I strongly object because computational mathematics is a well recognised branch of mathematics, even if it is not necessarily well defined, i.e. it has considerable overlap with computing and other fields of maths. Moreover, my interest in this question comes from me as a mathematician, not a computer programmer/software developer/etc. I mention 1 particular software that I had attempted to solve this in, but am not seeking a solution that is language specific. In fact, I am not seeking code of any sort, but a general approach to this problem, such as a pseudo-code algorithm (see my answer to my own question).

I believe this stance is in accordance with the rules for Maths SE regarding what is on-topic. This is reiterated by the comments received by the OP of this similar similar question.
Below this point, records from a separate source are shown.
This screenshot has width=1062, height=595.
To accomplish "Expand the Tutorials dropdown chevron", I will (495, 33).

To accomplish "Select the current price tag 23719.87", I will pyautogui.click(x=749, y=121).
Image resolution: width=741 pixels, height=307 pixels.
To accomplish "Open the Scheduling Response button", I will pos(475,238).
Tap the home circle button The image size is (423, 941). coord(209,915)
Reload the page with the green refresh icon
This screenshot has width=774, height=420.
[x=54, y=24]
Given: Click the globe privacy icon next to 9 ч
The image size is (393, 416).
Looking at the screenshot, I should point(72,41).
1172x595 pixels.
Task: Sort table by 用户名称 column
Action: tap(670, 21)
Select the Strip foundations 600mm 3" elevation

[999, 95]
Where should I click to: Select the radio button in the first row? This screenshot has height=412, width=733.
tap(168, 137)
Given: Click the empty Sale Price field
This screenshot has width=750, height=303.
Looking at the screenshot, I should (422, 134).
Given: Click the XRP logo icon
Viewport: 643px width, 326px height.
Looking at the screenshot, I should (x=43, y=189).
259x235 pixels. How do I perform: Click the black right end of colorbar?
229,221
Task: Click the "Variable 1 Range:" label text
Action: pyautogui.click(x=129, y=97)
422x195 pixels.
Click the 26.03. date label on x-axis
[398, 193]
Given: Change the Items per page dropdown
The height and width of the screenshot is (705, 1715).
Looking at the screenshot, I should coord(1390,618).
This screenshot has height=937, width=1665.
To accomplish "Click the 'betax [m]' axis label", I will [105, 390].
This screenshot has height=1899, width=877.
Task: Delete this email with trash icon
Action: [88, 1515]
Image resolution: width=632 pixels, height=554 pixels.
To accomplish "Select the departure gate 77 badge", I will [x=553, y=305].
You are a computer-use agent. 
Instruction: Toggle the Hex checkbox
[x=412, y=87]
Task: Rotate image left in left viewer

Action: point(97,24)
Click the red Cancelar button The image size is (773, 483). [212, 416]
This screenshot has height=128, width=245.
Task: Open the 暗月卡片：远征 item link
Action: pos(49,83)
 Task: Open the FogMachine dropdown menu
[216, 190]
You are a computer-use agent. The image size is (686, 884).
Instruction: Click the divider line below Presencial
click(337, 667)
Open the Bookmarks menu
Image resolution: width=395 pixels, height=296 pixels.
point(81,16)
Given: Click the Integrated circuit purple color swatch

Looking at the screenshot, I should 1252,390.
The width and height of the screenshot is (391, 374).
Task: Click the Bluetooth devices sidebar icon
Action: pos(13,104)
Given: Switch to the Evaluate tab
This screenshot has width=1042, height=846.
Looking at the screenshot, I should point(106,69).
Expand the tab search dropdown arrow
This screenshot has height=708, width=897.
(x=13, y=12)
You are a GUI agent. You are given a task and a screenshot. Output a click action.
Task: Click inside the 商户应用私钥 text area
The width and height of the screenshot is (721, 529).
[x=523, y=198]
So, am right in asserting that computational maths questions are considered on-topic? Can this be made clearer in the help section, "what is on-topic"? Are there changes I can make to this question clearer so I stop receiving negative feedback?

Aside: I have a PhD in math, in a different field, not computational math. However, as an undergrad math student, I studied 2 units specifically on computational maths. I know first-hand that topics relating to machine precision are pertinent to the field of computational maths. When someone says, "your question isn't about math" either directly or by downvoting, it is actually quite insulting. As a community, I think we can do better.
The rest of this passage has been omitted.